Workflow dispute-handler.yml: auto-labels the new issue with dispute, adds a comment with links to methodology docs for context, assigns it to Jakub.

Disputes are handled manually. If the same type of dispute recurs (e.g. "severity too low for X cases"), that’s a signal to adjust the rubric / prompt, not to retroactively edit a specific event.

Failure-mode analysis

What if the self-audit has a systematic blind spot (e.g. it shares a pro-government bias)?

Mitigation: the monthly spot-check and the public dispute mechanism are independent of the LLM. The quarterly validation against EIU/V-Dem (CLAUDE.md "Validation" section) detects systematic divergence.

What if anomaly detection is too noisy (an issue every week, easy to ignore)?

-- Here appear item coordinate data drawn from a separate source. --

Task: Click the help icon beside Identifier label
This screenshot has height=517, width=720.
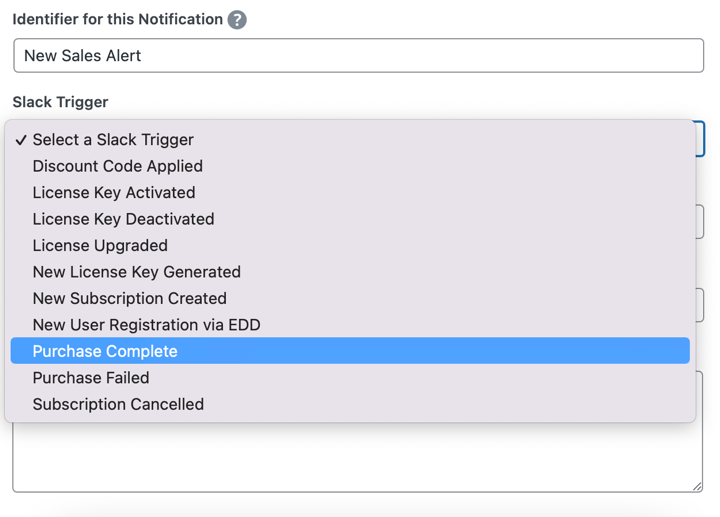Action: pos(237,20)
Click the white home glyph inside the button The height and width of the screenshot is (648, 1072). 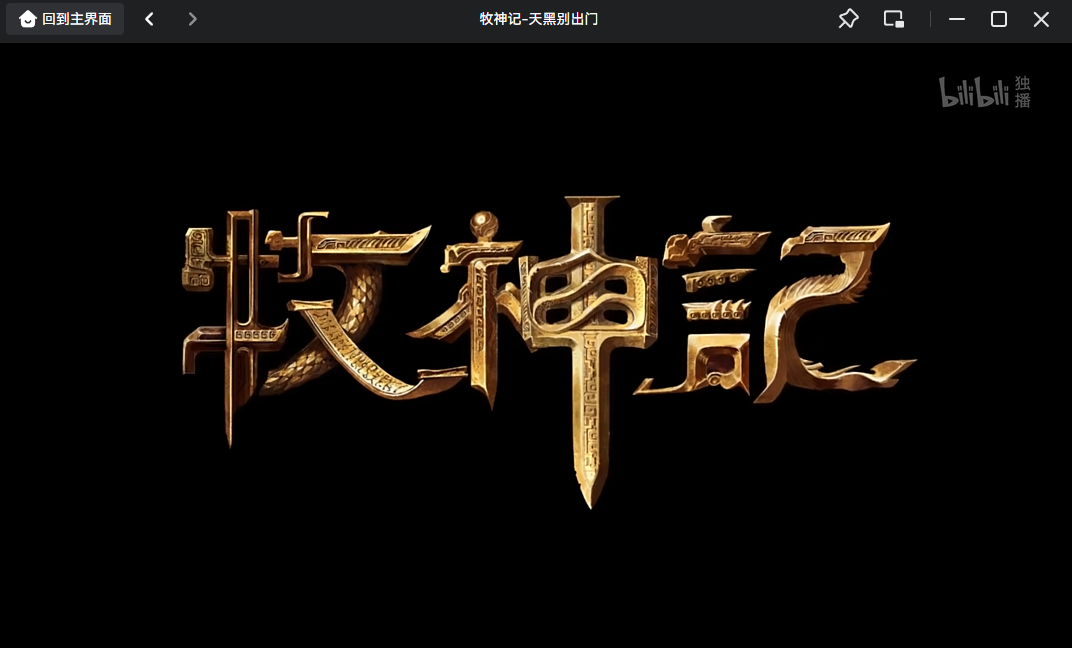point(27,18)
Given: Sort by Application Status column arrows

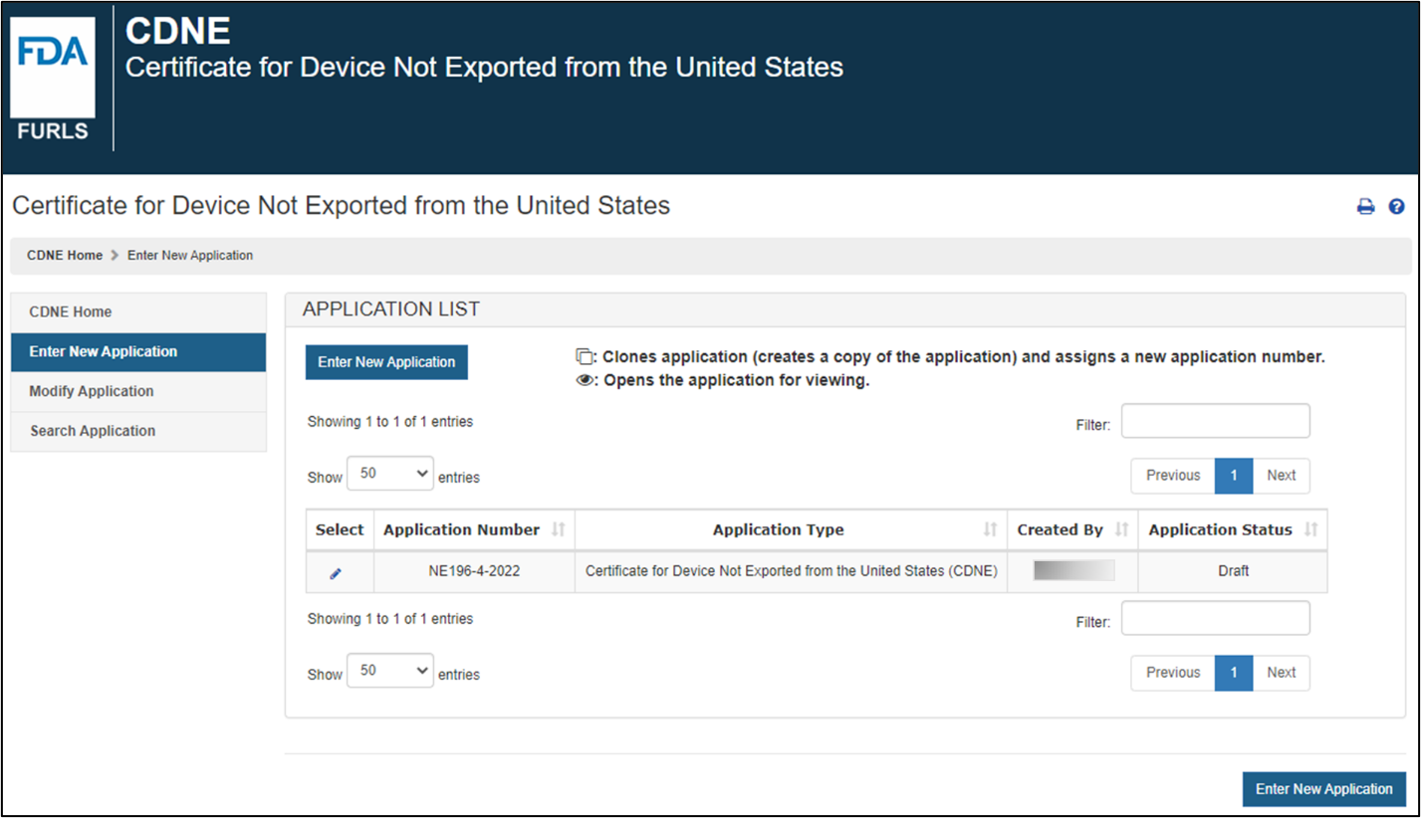Looking at the screenshot, I should pyautogui.click(x=1310, y=530).
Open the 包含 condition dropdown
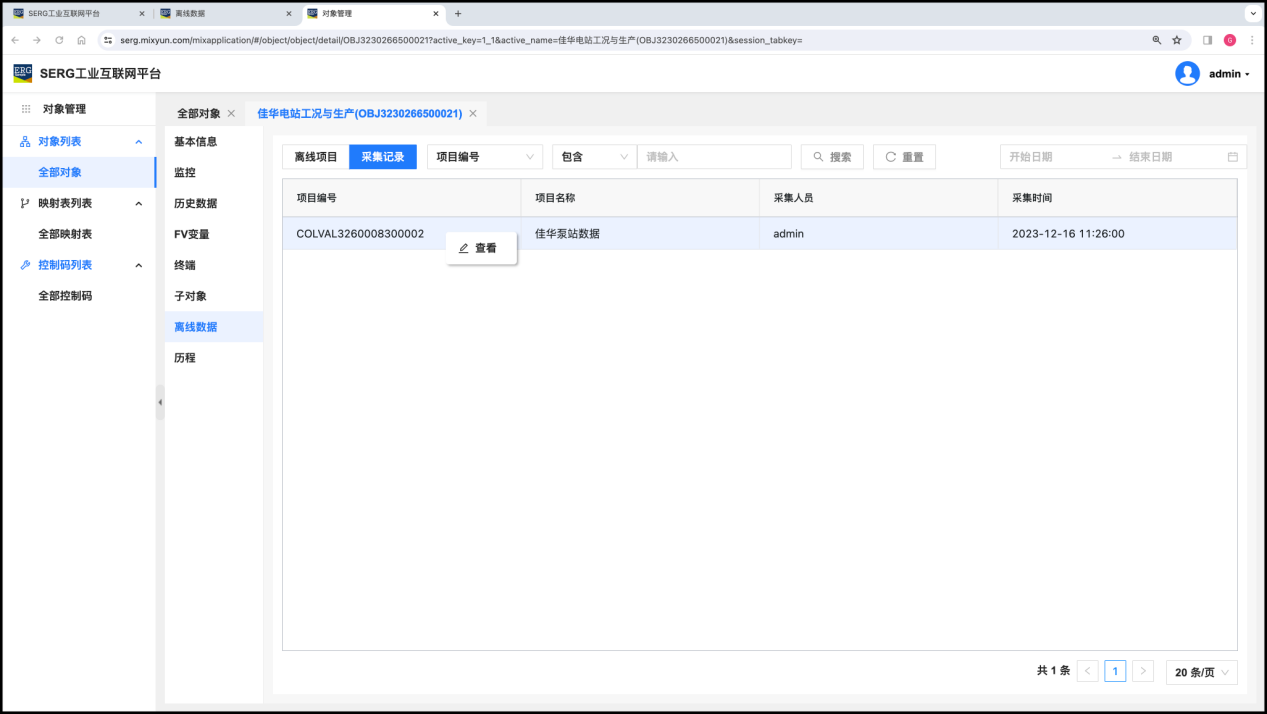This screenshot has width=1267, height=714. pos(594,157)
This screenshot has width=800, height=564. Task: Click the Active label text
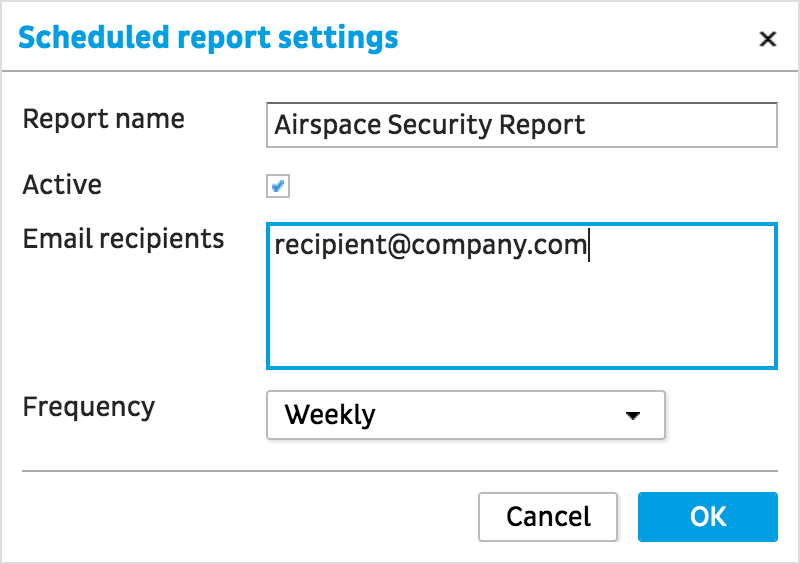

Mitigation: thresholds will be calibrated after the first 3 months. Trigger #1 (>5 events) can be calibrated to median + 2σ from the first weeks, not a fixed 5.

What if GitHub Actions fails and the pipeline doesn’t run for 2 weeks in a row?

Mitigation: a simple additional health-check.yml workflow runs daily and pings an issue if the last successful pipeline run was > 8 days ago.

What if Jakub goes offline for weeks?

That’s fine. The index updates itself. Reports and issues will wait. The public still gets continuous data.

What if a bug in the rubric/prompt produces systematically wrong events for whole weeks?

Mitigation: the quarterly validation (correlation with EIU/V-Dem) detects it. Backtesting (iter 9+) checks it historically. The public dispute mechanism catches concrete examples.

Open questions

  1. Threshold for the source-count rule. Current proposal 1/2/3 for severity 1-2/3/4-5. Alternative: 1/2/2 (lighter). Discussion: a quality investigative story can sit on Deník N or Investigace.cz alone — a dual-source rule would penalise it. Compromise: for qualified Czech investigative outlets (Deník N, Investigace.cz, Reportéři ČT, A2larm) add an exception so single-source can have max severity 3.

  2. Monthly spot-check sample size. 10 events from a month of ~50–100 events = 10–20 % sampling. Statistically thin. Maybe better 20 events or stratified by pillar.

  3. Auditor — same model as the classifier? Current plan: both Sonnet 4.6. Alternative: auditor = Opus 4.6/4.7 (more expensive, but stronger critique). Decision pending the first test pass.

All questions get resolved in iteration 7 during implementation.